A handy how-to from Israel's Foreign Affairs Department


Following the confusion (public and private) over Libya’s boat, Israel has published this statement:


Media attention was focused this week on Marwa, a Libyan ship bound for Gaza, which was refused entry by the Israeli navy and is now sitting at dock in Egypt.
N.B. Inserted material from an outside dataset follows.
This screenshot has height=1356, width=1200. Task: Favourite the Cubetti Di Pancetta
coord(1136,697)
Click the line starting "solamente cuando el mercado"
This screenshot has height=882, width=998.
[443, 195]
Israel has repeatedly made clear the procedures required to transfer humanitarian aid via Gaza. All UN members, including those who do not hold diplomatic relations with Israel (including Libya) are well informed that aid can be transferred one of three ways:


  1. either through the Palestinian customs authority, which then liaises with Israel to arrange permits (incoming goods are first shipped to Ashdod and moved from there by truck convoy to Gaza)
  2. or by addressing relevant UN bodies or partners (WHO, UNRWA, OCHA, ICRC etc) who will in turn apply to the Palestinian customs authority as above. This is generally regarded as a swifter and more effective process as standard procedures are already in place
  3. or by addressing third-party shared-border countries, ie Egypt or Jordan, who also follow similar standard procedures via Palestinian customs to Israel.


Israel intends to transfer humanitarian aid to Gaza on a daily basis. However, as a result of Hamas and other terrorist factions targeting the crossings with constant rocket and mortar fire since 5 November, Israel had no option but to temporarily close crossings.


Although the multilaterally-endorsed ‘period of calm’ is still ongoing, over 200 rockets and mortars have been fired into Israel in the past 4 weeks. One, an Iranian Grad rocket fired in mid-November, injured 8 soldiers. Hamas blames Israel for unannounced incursions into Gaza; however, Israel’s only incursion during this period, met with heavily-armed resistance, was to destroy a tunnel which Hamas admitted was intended for the kidnap of Israeli soldiers.


Israel has maintained a semi-regular supply of humanitarian aid into Gaza, sometimes under direct rocket fire. Israel allows patients to leave the Gaza Strip for medical treatment in Israeli hospitals every day, and supplies Gaza with water and 70% of its electricity.